EXERCISE DESCRIPTION —
Quote all of the data below exactly, please.
[Start of section]
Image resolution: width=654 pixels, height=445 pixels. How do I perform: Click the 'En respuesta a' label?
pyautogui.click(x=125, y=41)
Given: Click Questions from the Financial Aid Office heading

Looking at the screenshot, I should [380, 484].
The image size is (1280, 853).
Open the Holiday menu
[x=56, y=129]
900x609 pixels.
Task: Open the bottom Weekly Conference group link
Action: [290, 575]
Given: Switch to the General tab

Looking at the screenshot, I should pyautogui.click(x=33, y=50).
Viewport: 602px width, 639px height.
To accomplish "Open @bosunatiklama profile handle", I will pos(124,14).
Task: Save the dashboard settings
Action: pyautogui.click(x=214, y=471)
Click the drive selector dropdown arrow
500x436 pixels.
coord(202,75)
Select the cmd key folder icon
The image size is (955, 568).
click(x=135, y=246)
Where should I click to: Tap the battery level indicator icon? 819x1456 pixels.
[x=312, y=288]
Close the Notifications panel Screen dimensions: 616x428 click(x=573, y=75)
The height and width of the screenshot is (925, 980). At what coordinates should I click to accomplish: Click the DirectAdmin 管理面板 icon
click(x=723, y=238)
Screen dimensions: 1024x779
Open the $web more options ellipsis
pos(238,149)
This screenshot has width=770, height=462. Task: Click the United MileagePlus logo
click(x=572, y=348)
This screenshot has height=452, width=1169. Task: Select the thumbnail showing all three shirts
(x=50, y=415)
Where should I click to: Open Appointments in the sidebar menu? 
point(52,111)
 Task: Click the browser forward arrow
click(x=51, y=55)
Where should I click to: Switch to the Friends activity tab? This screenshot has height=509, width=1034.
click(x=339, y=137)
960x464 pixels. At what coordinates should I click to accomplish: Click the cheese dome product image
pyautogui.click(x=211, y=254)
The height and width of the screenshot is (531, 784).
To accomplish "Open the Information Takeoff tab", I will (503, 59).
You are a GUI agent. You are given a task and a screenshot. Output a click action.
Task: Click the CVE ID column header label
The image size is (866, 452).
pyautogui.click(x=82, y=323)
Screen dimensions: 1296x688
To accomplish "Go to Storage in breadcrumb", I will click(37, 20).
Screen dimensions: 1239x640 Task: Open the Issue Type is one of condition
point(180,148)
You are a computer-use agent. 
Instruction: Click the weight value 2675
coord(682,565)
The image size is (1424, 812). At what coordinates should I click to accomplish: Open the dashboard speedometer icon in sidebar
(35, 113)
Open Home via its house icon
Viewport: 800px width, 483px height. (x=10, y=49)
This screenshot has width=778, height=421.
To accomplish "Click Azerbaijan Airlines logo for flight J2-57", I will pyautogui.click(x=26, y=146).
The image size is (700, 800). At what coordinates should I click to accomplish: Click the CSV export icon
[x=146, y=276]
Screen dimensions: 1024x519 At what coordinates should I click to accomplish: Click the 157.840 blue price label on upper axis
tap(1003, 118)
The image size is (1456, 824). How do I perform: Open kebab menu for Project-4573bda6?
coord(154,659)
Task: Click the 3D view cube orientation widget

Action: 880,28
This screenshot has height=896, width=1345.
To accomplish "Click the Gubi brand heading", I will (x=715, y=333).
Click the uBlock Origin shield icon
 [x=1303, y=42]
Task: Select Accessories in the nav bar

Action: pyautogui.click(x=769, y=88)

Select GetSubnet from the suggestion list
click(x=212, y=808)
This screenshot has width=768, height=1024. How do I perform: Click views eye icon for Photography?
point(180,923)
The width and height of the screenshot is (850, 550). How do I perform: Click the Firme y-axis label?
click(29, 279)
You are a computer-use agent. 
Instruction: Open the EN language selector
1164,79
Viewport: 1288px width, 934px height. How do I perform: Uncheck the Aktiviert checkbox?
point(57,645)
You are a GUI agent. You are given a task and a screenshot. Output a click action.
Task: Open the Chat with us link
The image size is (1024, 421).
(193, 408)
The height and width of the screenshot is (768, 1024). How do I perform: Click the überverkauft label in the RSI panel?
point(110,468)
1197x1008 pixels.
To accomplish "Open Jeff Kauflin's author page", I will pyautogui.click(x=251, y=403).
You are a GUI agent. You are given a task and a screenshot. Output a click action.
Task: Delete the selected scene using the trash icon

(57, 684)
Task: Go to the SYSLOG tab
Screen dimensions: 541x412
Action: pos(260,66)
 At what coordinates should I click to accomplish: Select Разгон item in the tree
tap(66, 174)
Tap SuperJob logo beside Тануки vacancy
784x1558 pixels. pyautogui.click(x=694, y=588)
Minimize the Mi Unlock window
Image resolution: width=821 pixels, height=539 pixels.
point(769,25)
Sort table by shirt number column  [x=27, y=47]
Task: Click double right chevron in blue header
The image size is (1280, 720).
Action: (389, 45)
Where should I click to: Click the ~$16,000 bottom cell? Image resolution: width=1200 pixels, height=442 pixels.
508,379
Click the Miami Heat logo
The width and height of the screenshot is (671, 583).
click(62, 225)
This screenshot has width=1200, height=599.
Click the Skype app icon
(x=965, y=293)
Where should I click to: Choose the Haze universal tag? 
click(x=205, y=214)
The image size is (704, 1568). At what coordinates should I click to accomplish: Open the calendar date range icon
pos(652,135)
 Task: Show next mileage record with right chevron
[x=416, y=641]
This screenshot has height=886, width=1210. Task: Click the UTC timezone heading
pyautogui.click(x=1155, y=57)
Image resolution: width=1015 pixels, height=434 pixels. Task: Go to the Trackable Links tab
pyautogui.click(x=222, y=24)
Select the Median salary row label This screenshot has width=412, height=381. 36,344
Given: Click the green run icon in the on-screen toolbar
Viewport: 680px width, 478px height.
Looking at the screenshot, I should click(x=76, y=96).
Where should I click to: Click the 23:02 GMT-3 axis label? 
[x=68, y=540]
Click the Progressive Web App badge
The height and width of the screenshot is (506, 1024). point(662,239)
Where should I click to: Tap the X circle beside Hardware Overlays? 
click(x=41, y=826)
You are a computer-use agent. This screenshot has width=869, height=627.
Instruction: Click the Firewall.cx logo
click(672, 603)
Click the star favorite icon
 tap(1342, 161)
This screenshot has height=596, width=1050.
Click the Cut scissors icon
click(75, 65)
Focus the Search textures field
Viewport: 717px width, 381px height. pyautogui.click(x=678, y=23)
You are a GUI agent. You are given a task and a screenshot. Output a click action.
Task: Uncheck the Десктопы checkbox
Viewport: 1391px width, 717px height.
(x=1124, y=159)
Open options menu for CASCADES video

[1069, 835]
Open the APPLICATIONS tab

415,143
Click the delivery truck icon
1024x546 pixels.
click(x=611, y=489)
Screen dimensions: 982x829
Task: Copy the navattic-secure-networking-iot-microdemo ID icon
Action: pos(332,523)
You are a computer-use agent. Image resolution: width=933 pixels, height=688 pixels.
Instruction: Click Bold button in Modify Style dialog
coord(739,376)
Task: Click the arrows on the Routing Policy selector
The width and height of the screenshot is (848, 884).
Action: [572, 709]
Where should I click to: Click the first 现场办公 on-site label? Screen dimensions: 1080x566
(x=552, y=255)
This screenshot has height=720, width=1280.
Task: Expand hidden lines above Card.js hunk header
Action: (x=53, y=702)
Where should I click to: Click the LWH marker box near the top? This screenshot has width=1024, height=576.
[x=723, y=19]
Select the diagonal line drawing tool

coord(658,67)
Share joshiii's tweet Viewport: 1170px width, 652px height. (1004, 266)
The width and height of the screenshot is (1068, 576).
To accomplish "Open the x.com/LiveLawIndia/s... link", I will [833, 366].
[End of section]
TASK RESULT —
Image resolution: width=654 pixels, height=445 pixels. How do I perform: Click the 'En respuesta a' label?
pyautogui.click(x=125, y=41)
Given: Click Questions from the Financial Aid Office heading

Looking at the screenshot, I should [380, 484].
The image size is (1280, 853).
Open the Holiday menu
[x=56, y=129]
900x609 pixels.
Task: Open the bottom Weekly Conference group link
Action: [290, 575]
Given: Switch to the General tab

Looking at the screenshot, I should pyautogui.click(x=33, y=50).
Viewport: 602px width, 639px height.
To accomplish "Open @bosunatiklama profile handle", I will pos(124,14).
Task: Save the dashboard settings
Action: pyautogui.click(x=214, y=471)
Click the drive selector dropdown arrow
500x436 pixels.
coord(202,75)
Select the cmd key folder icon
The image size is (955, 568).
click(x=135, y=246)
Where should I click to: Tap the battery level indicator icon? 819x1456 pixels.
[x=312, y=288]
Close the Notifications panel Screen dimensions: 616x428 click(x=573, y=75)
The height and width of the screenshot is (925, 980). At what coordinates should I click to accomplish: Click the DirectAdmin 管理面板 icon
click(x=723, y=238)
Screen dimensions: 1024x779
Open the $web more options ellipsis
pos(238,149)
This screenshot has width=770, height=462. Task: Click the United MileagePlus logo
click(x=572, y=348)
This screenshot has height=452, width=1169. Task: Select the thumbnail showing all three shirts
(x=50, y=415)
Where should I click to: Open Appointments in the sidebar menu? 
point(52,111)
 Task: Click the browser forward arrow
click(x=51, y=55)
Where should I click to: Switch to the Friends activity tab? This screenshot has height=509, width=1034.
click(x=339, y=137)
960x464 pixels. At what coordinates should I click to accomplish: Click the cheese dome product image
pyautogui.click(x=211, y=254)
The height and width of the screenshot is (531, 784).
To accomplish "Open the Information Takeoff tab", I will (503, 59).
You are a GUI agent. You are given a task and a screenshot. Output a click action.
Task: Click the CVE ID column header label
The image size is (866, 452).
pyautogui.click(x=82, y=323)
Screen dimensions: 1296x688
To accomplish "Go to Storage in breadcrumb", I will click(37, 20).
Screen dimensions: 1239x640 Task: Open the Issue Type is one of condition
point(180,148)
You are a computer-use agent. 
Instruction: Click the weight value 2675
coord(682,565)
The image size is (1424, 812). At what coordinates should I click to accomplish: Open the dashboard speedometer icon in sidebar
(35, 113)
Open Home via its house icon
Viewport: 800px width, 483px height. (x=10, y=49)
This screenshot has width=778, height=421.
To accomplish "Click Azerbaijan Airlines logo for flight J2-57", I will pyautogui.click(x=26, y=146).
The image size is (700, 800). At what coordinates should I click to accomplish: Click the CSV export icon
[x=146, y=276]
Screen dimensions: 1024x519 At what coordinates should I click to accomplish: Click the 157.840 blue price label on upper axis
tap(1003, 118)
The image size is (1456, 824). How do I perform: Open kebab menu for Project-4573bda6?
coord(154,659)
Task: Click the 3D view cube orientation widget

Action: 880,28
This screenshot has height=896, width=1345.
To accomplish "Click the Gubi brand heading", I will (x=715, y=333).
Click the uBlock Origin shield icon
 [x=1303, y=42]
Task: Select Accessories in the nav bar

Action: pyautogui.click(x=769, y=88)

Select GetSubnet from the suggestion list
click(x=212, y=808)
This screenshot has width=768, height=1024. How do I perform: Click views eye icon for Photography?
point(180,923)
The width and height of the screenshot is (850, 550). How do I perform: Click the Firme y-axis label?
click(29, 279)
You are a computer-use agent. 
Instruction: Open the EN language selector
1164,79
Viewport: 1288px width, 934px height. How do I perform: Uncheck the Aktiviert checkbox?
point(57,645)
You are a GUI agent. You are given a task and a screenshot. Output a click action.
Task: Open the Chat with us link
The image size is (1024, 421).
(193, 408)
The height and width of the screenshot is (768, 1024). How do I perform: Click the überverkauft label in the RSI panel?
point(110,468)
1197x1008 pixels.
To accomplish "Open Jeff Kauflin's author page", I will pyautogui.click(x=251, y=403).
You are a GUI agent. You are given a task and a screenshot. Output a click action.
Task: Delete the selected scene using the trash icon

(57, 684)
Task: Go to the SYSLOG tab
Screen dimensions: 541x412
Action: pos(260,66)
 At what coordinates should I click to accomplish: Select Разгон item in the tree
tap(66, 174)
Tap SuperJob logo beside Тануки vacancy
784x1558 pixels. pyautogui.click(x=694, y=588)
Minimize the Mi Unlock window
Image resolution: width=821 pixels, height=539 pixels.
point(769,25)
Sort table by shirt number column  [x=27, y=47]
Task: Click double right chevron in blue header
The image size is (1280, 720).
Action: (389, 45)
Where should I click to: Click the ~$16,000 bottom cell? Image resolution: width=1200 pixels, height=442 pixels.
508,379
Click the Miami Heat logo
The width and height of the screenshot is (671, 583).
click(62, 225)
This screenshot has width=1200, height=599.
Click the Skype app icon
(x=965, y=293)
Where should I click to: Choose the Haze universal tag? 
click(x=205, y=214)
The image size is (704, 1568). At what coordinates should I click to accomplish: Open the calendar date range icon
pos(652,135)
 Task: Show next mileage record with right chevron
[x=416, y=641]
This screenshot has height=886, width=1210. Task: Click the UTC timezone heading
pyautogui.click(x=1155, y=57)
Image resolution: width=1015 pixels, height=434 pixels. Task: Go to the Trackable Links tab
pyautogui.click(x=222, y=24)
Select the Median salary row label This screenshot has width=412, height=381. 36,344
Given: Click the green run icon in the on-screen toolbar
Viewport: 680px width, 478px height.
Looking at the screenshot, I should click(x=76, y=96).
Where should I click to: Click the 23:02 GMT-3 axis label? 
[x=68, y=540]
Click the Progressive Web App badge
The height and width of the screenshot is (506, 1024). point(662,239)
Where should I click to: Tap the X circle beside Hardware Overlays? 
click(x=41, y=826)
You are a computer-use agent. This screenshot has width=869, height=627.
Instruction: Click the Firewall.cx logo
click(672, 603)
Click the star favorite icon
 tap(1342, 161)
This screenshot has height=596, width=1050.
Click the Cut scissors icon
click(75, 65)
Focus the Search textures field
Viewport: 717px width, 381px height. pyautogui.click(x=678, y=23)
You are a GUI agent. You are given a task and a screenshot. Output a click action.
Task: Uncheck the Десктопы checkbox
Viewport: 1391px width, 717px height.
(x=1124, y=159)
Open options menu for CASCADES video

[1069, 835]
Open the APPLICATIONS tab

415,143
Click the delivery truck icon
1024x546 pixels.
click(x=611, y=489)
Screen dimensions: 982x829
Task: Copy the navattic-secure-networking-iot-microdemo ID icon
Action: pos(332,523)
You are a computer-use agent. Image resolution: width=933 pixels, height=688 pixels.
Instruction: Click Bold button in Modify Style dialog
coord(739,376)
Task: Click the arrows on the Routing Policy selector
The width and height of the screenshot is (848, 884).
Action: [572, 709]
Where should I click to: Click the first 现场办公 on-site label? Screen dimensions: 1080x566
(x=552, y=255)
This screenshot has height=720, width=1280.
Task: Expand hidden lines above Card.js hunk header
Action: (x=53, y=702)
Where should I click to: Click the LWH marker box near the top? This screenshot has width=1024, height=576.
[x=723, y=19]
Select the diagonal line drawing tool

coord(658,67)
Share joshiii's tweet Viewport: 1170px width, 652px height. (1004, 266)
The width and height of the screenshot is (1068, 576).
To accomplish "Open the x.com/LiveLawIndia/s... link", I will [833, 366].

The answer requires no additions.